Este instituto gestiona en Za’atari varios centros de apoyo a las mujeres en salud y en casos de violencia de género y abusos, que también los hay. También ofrece atención a los discapacitados mentales. “Tenemos cinco equipos en el recinto con ginecólogos, trabajadores sociales, psicólogos y además muchas voluntarias que son refugiadas y quieren colaborar”.

En un pequeño habitáculo, tras una puerta, me encuentro con Munira Shaban, la comadrona más famosa de Jordania. Está con una paciente embarazada, explicándola cómo nacerá su hijo con un muñeco. “No quise jubilarme, y me vine a Za’atari para trabajar con Naciones Unidas. Las refugiadas me necesitan en los partos, en la planificación familiar. Y soy feliz cuando me llaman ‘mamá Munira’ cada día”, me dice.

Mamá Munira cuenta que lo que más temen las madres refugiadas es a las ratas, que muerden a los críos, y a las enfermedades que el viento cargado de polvo pasea de un lado a otro. “Esto es muy duro, hay zonas donde la luz sólo funciona por la mañana, los colegios están lejos y el agua de los camiones cisterna tarda en llegar. Y pasamos frío en invierno y calor en verano. Además, desde los recortes en ayuda humanitaria sólo disponemos de siete dinares para alimentos al mes”, me explican algunas de las mujeres.

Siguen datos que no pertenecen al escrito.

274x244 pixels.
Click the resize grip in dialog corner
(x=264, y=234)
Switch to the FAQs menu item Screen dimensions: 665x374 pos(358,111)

Para dejar el campo de refugiados y poder vivir a una ciudad jordana, necesitan un patrocinador, alguien que disponga de recursos para responsabilizarse fuera de las vallas de su subsistencia. “Muchos logran salir, pero fuera tampoco la situación es mejor, pues no pueden trabajar y tienen muchos gastos que aquí se cubren, aunque se sienten más seguros”, reconocen las voluntarias.

Alianza trabaja apoyando clínicas que no sólo ofrecen atención sanitaria gratuita a las mujeres, sino que actúan como centros de detección de violencia de género y de terapia psicológica en este ecosistema de traumas sin resolver que está dentro y está fuera de las alambradas, donde sus necesidades son menos visibles, donde hay menos apoyo internacional.